Neither the fact that the Nats’ first choice was Nashville, or that the Sounds chose the Texas Rangers should come as a surprise. The Nationals Triple-A squads have not faired overly well since 2009 when they started their affiliation with Syracuse.
In those 10 seasons, the team was only been able to finish above .500 three of those years and only made the playoffs once. The underperformance of those teams and the possibility that the Rangers simply put forward a more appealing package to develop players in the Music City would explain that outcome. With Player Development Contracts, there is usually very little financial difference between teams offers, therefore the organization must’ve fallen short in other areas.
But now that the decision has been made, they must now focus on making the arrangement with the Grizzlies work to the best of their abilities. While the situation is far from ideal, there may at least be a few positive to take from the partnership.
The Pacific Coast League has generally been regarded as a hitters haven, so they may be able to give hitters a confidence boost and allow them to develop in favorable conditions. And with the pedigree of their former parent clubs, they may be able to lesrn from those associated with the Grizzlies.
They also have some pretty cool promos, including their themed taco unis, as you can see below.
But no matter how the unis look, the geographical obstacle looms large and could affect how the team handles its prospects. With the Harrisburg Senators more favorably located, the team may choose to leave some of its emergency prospects there, rather than sending them to Fresno.
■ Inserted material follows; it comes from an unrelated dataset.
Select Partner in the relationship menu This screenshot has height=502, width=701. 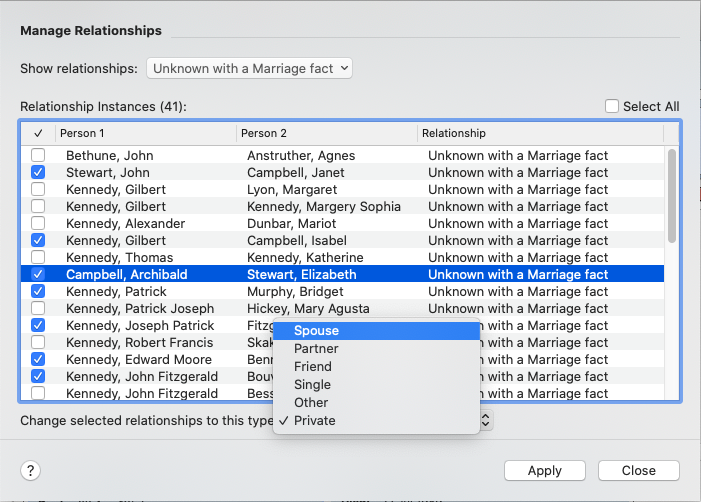tap(316, 349)
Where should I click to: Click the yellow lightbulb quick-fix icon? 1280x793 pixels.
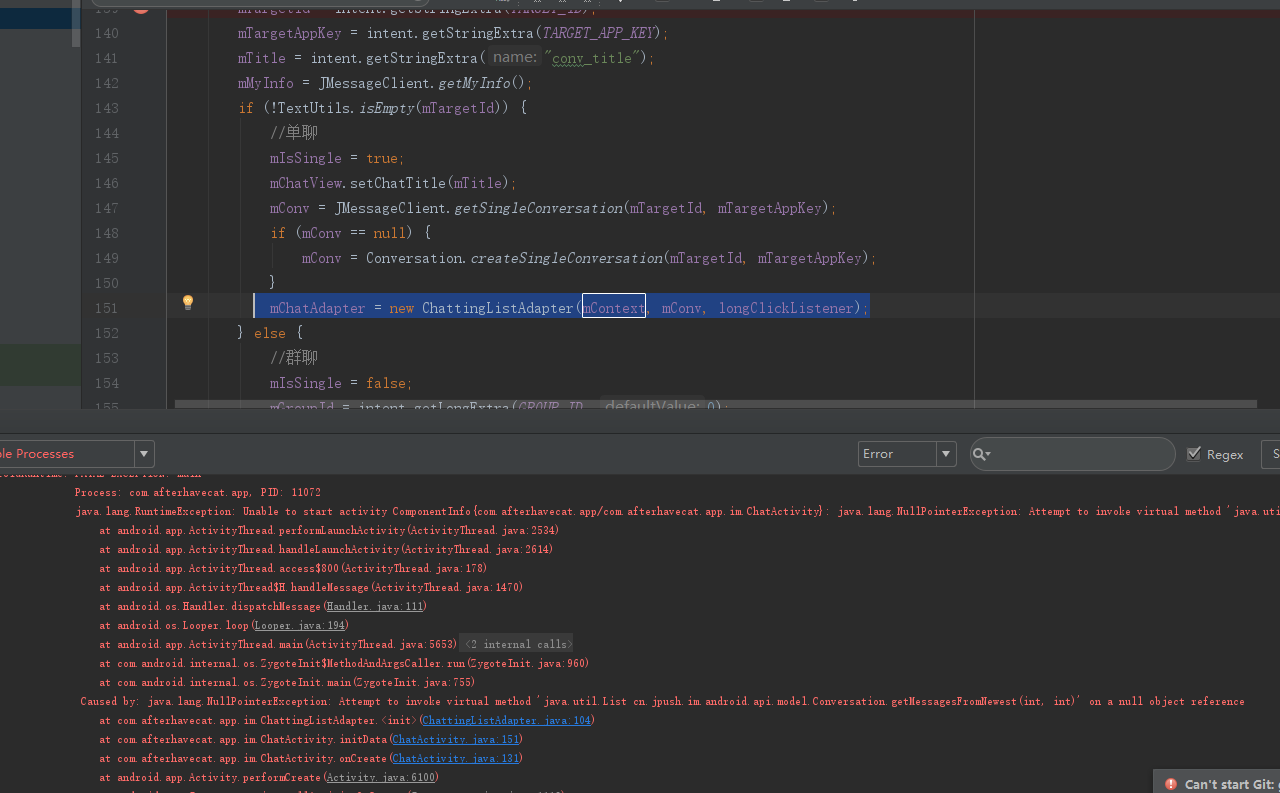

For example, when a doubleheader is required for the big league team, and they get the 26th man, they could call on a current Senator. That would save a fringe player making the long journey to-and-fro for limited game-time, if they even get any at all.
The Washington Nationals and Fresno Grizzlies will probably have a short relationship, with separation likely to occur after 2020. But in the meantime, they will hope to have a successful development partnership.